For indexed tables, the same logic is performed (if the index can be hit), and index push-down is enabled by default. The logic is as follows: the first call is “fetch the first row that meets the condition” interface, then the loop is “fetch the next row that meets the condition” interface, and the engine provides these interfaces.

Without indexes, the executor loops through the engine interface, calling “line 1” and filtering data, then calling “line next” and filtering data until the last line. Filtering is done at the Server layer.

With indexes, the executor invokes the engine interface for the first row that meets the condition, and then the interface for the next row that meets the condition. Data filtering is done at the engine layer when indexing is available.

Index condition pushdown (ICP) is to transfer data filtering to the storage engine layer to reduce the burden on the Server layer and improve the query efficiency.

Index Condition Pushdown ICP is a new feature in Mysql5.6. The main focus is to put the filtering process in the storage engine layer instead of the Server layer as before.

In the case of using ICP, if there is some indexed column judgment conditions, MySQL server pass this part of the judgment condition to the storage engine, and then by the storage engine through judging index meets the requirements for the MySQL server transfer only when the index accords with a condition the data retrieved is returned to the MySQL server.

Push-down index condition optimization is a very good query optimization strategy. By pushing down index condition checking originally done by the Server layer to the storage engine layer, the storage engine can reduce The Times of querying basic tables and returning tables, and the MySQL Server can also reduce The Times of receiving data from the storage engine and reduce the filtering process of the Server layer.

The ROws_EXAMINED field in the MySQL slow query log indicates the number of times that the storage engine fetched data rows during the execution of this statement.

Rows_examined is considered broadly as how many rows are scanned during statement execution.
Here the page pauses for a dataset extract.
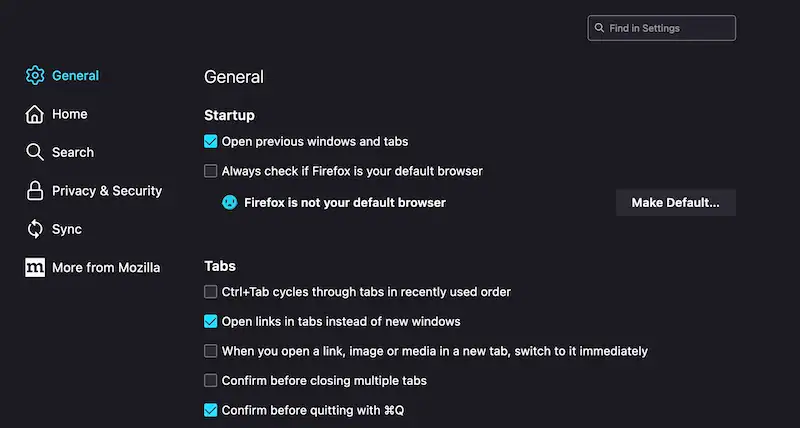Uncheck Open previous windows and tabs
This screenshot has width=800, height=428.
click(x=211, y=142)
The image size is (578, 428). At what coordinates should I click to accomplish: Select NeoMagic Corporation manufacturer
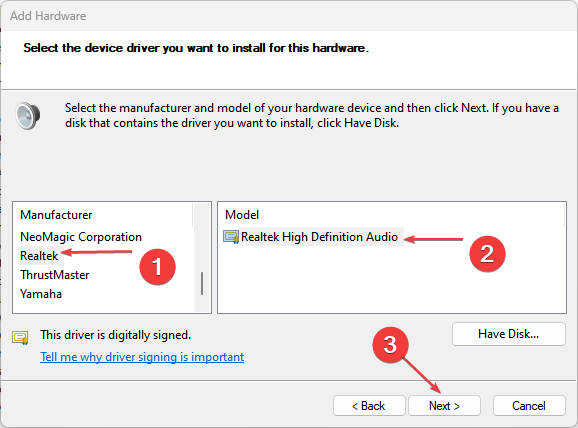(81, 237)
Sometimes, however, multiple rows may be scanned inside the engine at a time when the executor is invoked, so the number of rows scanned by the engine is not exactly the same as rows_EXAMINED. But it can be seen as: the number of rows of data obtained by the actuator.

The role of storage engines

The storage engine organizes and manages physical files, including binary logs (binlogs are managed by the Server but also provide interfaces for the storage engine), data files, error logs, slow query logs, full logs, and redo/undo logs.

In addition, there are instances of engine programs running, including functional structures, in-memory data management, etc. (this is the implementation of the specific engine itself).

Different storage engines have different file organization and management methods.

At the same time, the storage engine provides an interface for the Server layer to access and access data, so that the execution engine of the Server layer can obtain or store data.

reference

Main reference from MySQL combat 45, “high performance MySQL”, as well as some online information!